FAST was done for 40 patients (83.3%), whereas CT scan was done for 18 patients (37.5%) depending on the clinical status of the patients on reaching the hospital.

Thirty-five patients (72.9%) were taken up for emergency laparotomy on presentation, 6 patients (12.5%) were considered for diagnostic laparoscopy and remaining 7 patients (14.6%) were managed conservatively [Table 3]. Out of 6 patients who underwent diagnostic laparoscopy, 2 patients were found to have hemoperitoneum necessitating immediate conversion to open surgery.

In the laparotomy group of 37 patients (35 initial laparotomies and 2 conversions from diagnostic laparoscopy), most patients had multiple hollow viscus and solid-organ injuries [Table 4].

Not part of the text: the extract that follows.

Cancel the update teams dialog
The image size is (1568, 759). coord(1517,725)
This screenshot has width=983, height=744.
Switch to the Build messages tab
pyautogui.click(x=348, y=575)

The most common injury encountered was perforation of the small intestine in 21 patients (43.7%). In 16 cases, one to three rents were found without significant peritoneal soiling. These cases were treated with primary repair. Out of these, 13 cases had uneventful recovery, but 3 cases developed signs of leak in form of peritonitis in the postoperative period. These three patients underwent reexploration with resection and ileostomy. Three cases with laceration of small portion of small intestine without significant peritoneal soiling underwent resection and anastomosis, while one case with laceration of intestine with peritoneal soiling needed resection and ileostomy. We had five cases of colonic laceration with peritoneal soiling. All these cases underwent resection, end colostomy with mucous fistula. Restoration of continuity of gut was done after 3–6 months in patients with ileostomy and colostomy. No patient developed enterocutaneous fistula in a follow-up ranging from 6 months to 2 years [Table 5].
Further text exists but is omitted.